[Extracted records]
****

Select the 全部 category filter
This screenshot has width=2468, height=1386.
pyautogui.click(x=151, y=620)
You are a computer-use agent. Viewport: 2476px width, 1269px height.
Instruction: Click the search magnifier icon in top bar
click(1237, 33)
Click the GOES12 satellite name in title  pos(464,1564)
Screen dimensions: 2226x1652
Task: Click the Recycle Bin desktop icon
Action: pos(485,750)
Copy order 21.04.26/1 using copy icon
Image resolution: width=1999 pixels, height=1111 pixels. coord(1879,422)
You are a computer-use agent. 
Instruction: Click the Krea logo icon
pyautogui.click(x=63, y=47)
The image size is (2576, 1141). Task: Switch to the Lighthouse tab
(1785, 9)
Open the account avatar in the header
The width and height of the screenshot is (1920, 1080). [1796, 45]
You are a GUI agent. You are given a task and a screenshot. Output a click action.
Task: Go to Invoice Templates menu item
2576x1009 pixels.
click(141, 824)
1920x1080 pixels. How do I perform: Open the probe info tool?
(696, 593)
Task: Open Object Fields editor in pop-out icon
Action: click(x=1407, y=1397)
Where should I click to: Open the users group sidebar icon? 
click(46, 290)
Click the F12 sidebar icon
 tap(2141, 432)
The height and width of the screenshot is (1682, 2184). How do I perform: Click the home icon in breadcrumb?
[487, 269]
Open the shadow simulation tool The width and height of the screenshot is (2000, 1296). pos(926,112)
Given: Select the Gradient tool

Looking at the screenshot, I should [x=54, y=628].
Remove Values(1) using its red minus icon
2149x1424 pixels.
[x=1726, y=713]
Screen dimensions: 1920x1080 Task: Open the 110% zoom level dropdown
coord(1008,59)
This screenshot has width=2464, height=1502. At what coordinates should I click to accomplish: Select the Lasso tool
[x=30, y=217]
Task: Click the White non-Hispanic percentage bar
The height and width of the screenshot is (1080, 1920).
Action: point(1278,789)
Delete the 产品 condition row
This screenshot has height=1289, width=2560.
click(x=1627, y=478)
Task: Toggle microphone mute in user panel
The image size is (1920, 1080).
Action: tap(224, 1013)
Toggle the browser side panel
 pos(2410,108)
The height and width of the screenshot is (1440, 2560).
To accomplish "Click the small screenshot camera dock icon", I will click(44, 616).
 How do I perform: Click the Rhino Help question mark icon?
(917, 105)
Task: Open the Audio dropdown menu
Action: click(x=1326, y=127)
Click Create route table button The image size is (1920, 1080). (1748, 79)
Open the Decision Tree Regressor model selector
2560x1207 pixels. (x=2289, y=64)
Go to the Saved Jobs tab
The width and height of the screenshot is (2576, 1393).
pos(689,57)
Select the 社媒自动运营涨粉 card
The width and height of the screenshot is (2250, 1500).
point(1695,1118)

****

* _Your goal_
Which lines of the data contain the word "computer"? Copy each one.

* _Exercise response_
You are a computer-use agent. Viewport: 2476px width, 1269px height.
You are a computer-use agent. 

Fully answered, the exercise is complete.